Artificial intelligence is entering a new phase of its geopolitical confrontation. After the battle over semiconductors, data centers and the latest generation chips, it is now the exploitation of the models themselves which is concentrating tensions.
According to Bloomberg, in a letter Anthropic claims that Alibaba orchestrated, between April and June 2026, a campaign based on nearly 25,000 fraudulent accounts in order to generate 28.8 million interactions with Claude. According to the American company, the objective was not to use its conversational assistant, but to methodically extract its capabilities in order to train competing models. In a letter addressed to several American senators and the White House, Anthropic describes this campaign operation as “adversarial distillation” carried out on an industrial scale.

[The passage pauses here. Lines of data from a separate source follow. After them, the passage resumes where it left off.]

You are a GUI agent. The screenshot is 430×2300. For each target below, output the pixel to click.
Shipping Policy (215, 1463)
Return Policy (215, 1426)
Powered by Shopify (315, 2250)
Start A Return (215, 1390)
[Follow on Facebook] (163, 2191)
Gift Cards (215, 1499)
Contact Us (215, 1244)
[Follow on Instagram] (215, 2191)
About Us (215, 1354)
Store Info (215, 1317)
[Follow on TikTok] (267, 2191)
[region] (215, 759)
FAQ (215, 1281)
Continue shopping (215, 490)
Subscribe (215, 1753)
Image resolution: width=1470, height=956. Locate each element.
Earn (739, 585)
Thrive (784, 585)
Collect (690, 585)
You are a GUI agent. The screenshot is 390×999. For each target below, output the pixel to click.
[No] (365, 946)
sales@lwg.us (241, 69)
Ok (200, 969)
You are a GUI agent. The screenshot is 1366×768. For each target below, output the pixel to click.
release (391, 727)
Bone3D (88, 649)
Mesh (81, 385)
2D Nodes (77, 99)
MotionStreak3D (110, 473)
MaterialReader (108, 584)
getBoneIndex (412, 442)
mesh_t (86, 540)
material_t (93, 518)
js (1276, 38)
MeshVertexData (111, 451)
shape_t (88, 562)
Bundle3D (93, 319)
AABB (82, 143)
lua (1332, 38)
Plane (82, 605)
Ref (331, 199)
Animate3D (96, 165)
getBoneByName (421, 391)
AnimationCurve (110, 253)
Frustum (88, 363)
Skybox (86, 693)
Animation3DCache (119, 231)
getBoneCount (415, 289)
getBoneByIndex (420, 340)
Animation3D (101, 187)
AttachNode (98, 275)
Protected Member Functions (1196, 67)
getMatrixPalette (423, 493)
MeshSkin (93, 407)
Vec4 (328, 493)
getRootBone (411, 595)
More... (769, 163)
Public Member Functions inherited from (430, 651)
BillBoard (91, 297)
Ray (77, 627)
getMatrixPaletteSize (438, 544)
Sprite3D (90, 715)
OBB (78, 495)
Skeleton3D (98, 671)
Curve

An ancient technique that has become a subject of national security
There is nothing illegal about distillation in itself. For several years, it has been one of the classic machine learning techniques.
Its principle is simple. A large model, called the “teacher”, is used to train a second, more compact model, the “student”. This learns to reproduce the behavior of its teacher while requiring much less memory, computing power and inference costs. This approach is used across the industry to deploy models on smartphones, embedded equipment or lower-cost infrastructure.
In this context, distillation represents a perfectly legitimate optimization tool. “Adversarial distillation” is based on a radically different logic.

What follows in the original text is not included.